__Text shown__:
[Start of Attachment]
Film Review: Dirty Grandpa

★☆☆☆☆

Dan Mazer’s Dirty Grandpa sets up its stall as an irreverent and defiantly non-PC comedy vehicle for Robert De Niro. At least that’s the idea and intention. And we all know what the road to hell is paved with, right? What actually unfolds across a hard slog 102 minutes is a dumb, mean-spirited and woefully unfunny dude-bro fantasy. After losing his wife of forty years to cancer, Richard Kelly (De Niro) just wants to, in his own words, “Fuck, fuck, fuck, fuck.” He ropes his supremely uptight nephew, Jason (Zac Efron), into taking a road trip Florida, even though the lad is about to get hitched to bridezilla, Meredith (Julianne Hough). Before you can crank up the volume on your car stereo and yell ‘Spring break forever, bitches!’ the duo fall into a range of outrageous mishaps and drunken shenanigans.

Dirty Grandpa is essentially an updated 1970s sitcom scenario featuring the archetypal racist, homophobic, sexist and misogynist figure. Instead of being a man out of time, he is posited as a naughty but endearing old goat educating younger guys about partying and being a hetero tiger. The result is crude, lewd and rude for much of its running time but, as it’s also a mainstream American picture, there must be lessons learned and personal epiphanies to drive the third act to the standard-issue ‘let’s all hug’ climax. There is the sense, at least initially, that Dirty Grandpa is a satirical figure/cipher and a deconstruction of the current ‘dude-bro’ phenomenon. That would work fine enough if it A) didn’t screw things spectacularly and B) wasn’t also trying to be a syrupy relationship drama powered by Hallmark sentiments. Neither does the character’s emotional beats social and cultural shifts in attitude make one iota of sense.

After serially belittling a black gay character, Kelly unexpectedly defends him against an attack by gangsters in a nightclub. Such is the man’s bro spirit, however, he befriends these thugs, shoots the shit with them and asks during a karaoke jam for permission to use the N-word (he’s singing Ice Cube’s Today was a Good Day). The sudden emerging of a softer side denigrates the wilfully nihilistic ‘I’m old and don’t care’ shtick. Dirty Grandpa wants to be as filthy as a Tijuana peep show featuring a beleaguered performer and put upon donkey, but ends up as sickly sweet as a Werther’s Original.
[End of Attachment]
__Try it__: According to the film review, how long does Dirty Grandpa run? The items that follow bear no relation to the film review.

__Source material__:
[Start of Attachment]
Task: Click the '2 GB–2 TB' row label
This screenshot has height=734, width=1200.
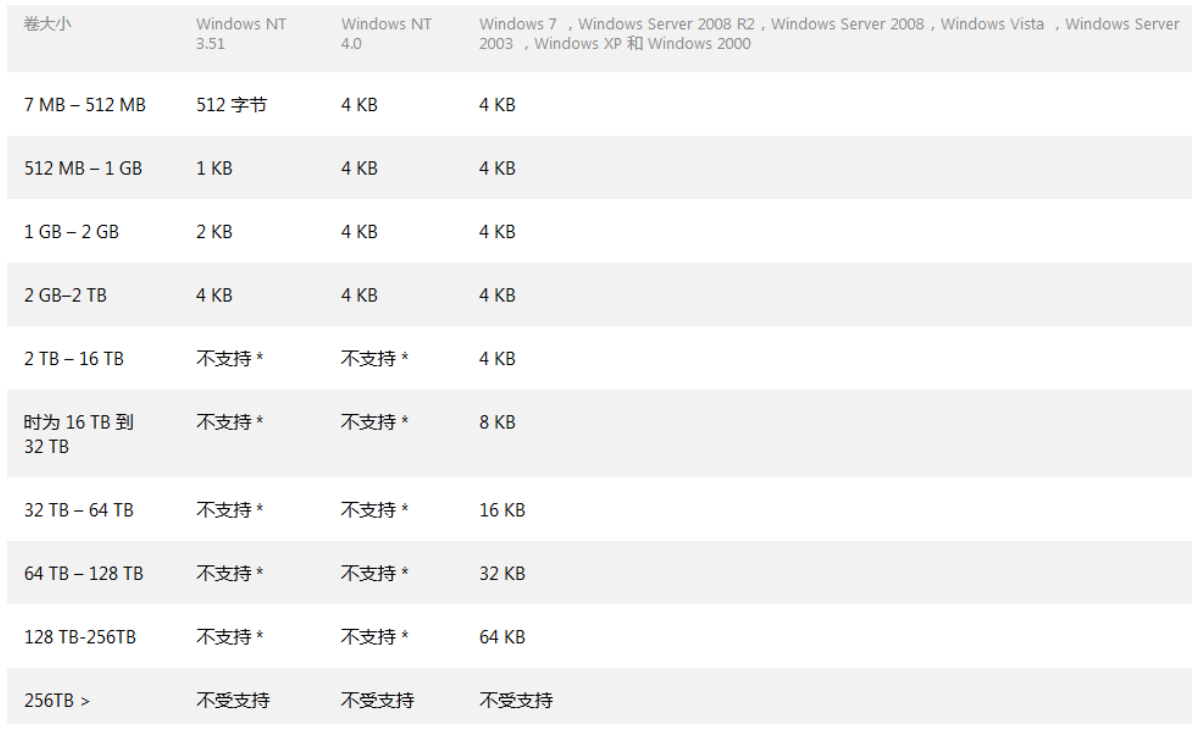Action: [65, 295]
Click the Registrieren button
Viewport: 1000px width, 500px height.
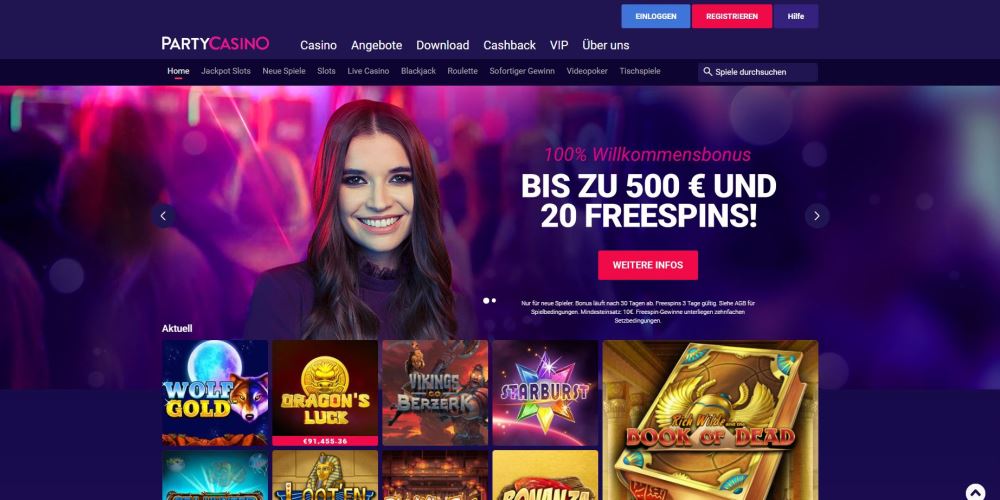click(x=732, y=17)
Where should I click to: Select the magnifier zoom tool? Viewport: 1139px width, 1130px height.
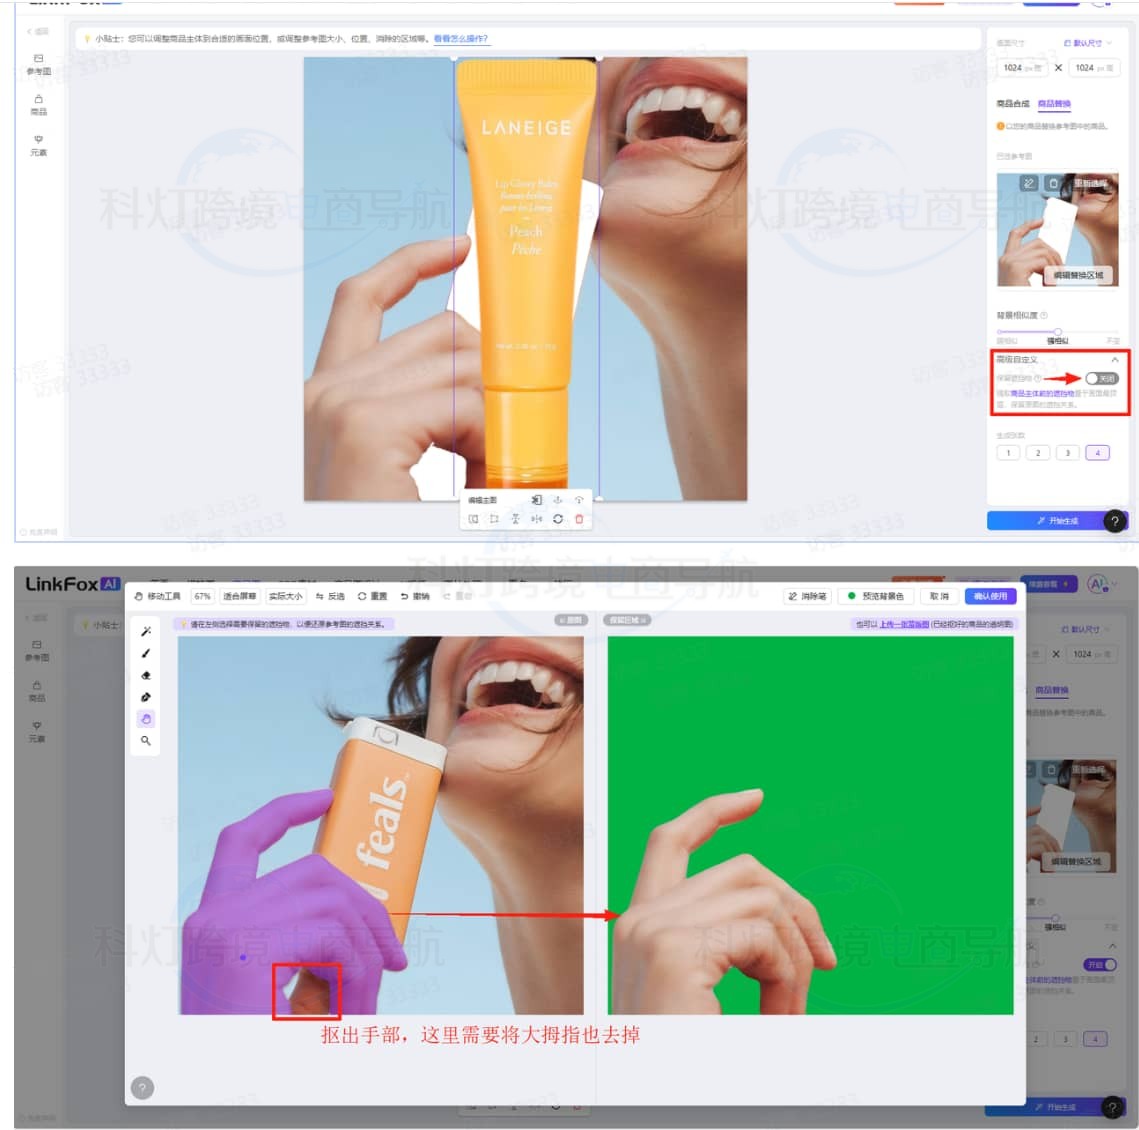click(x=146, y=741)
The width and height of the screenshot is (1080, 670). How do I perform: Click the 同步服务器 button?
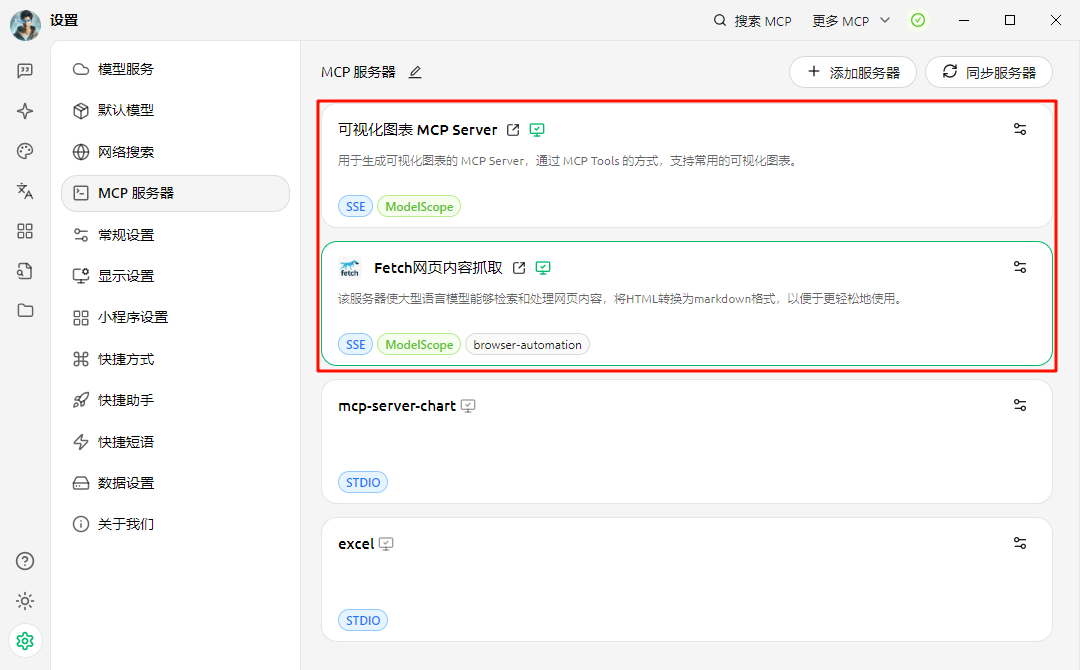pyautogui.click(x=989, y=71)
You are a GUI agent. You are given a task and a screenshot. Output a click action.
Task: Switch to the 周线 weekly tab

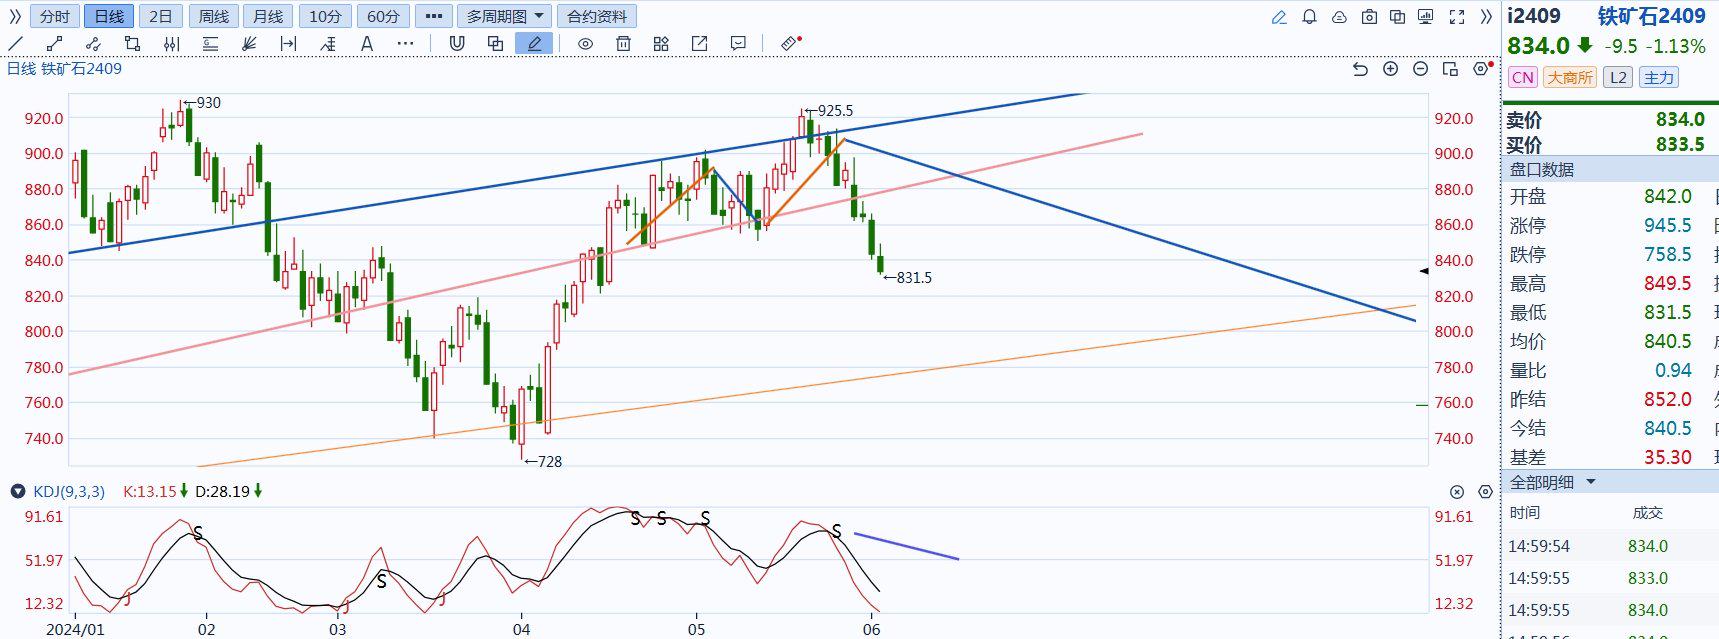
[End of Attachment]
__Reply to the task__: 102 minutes.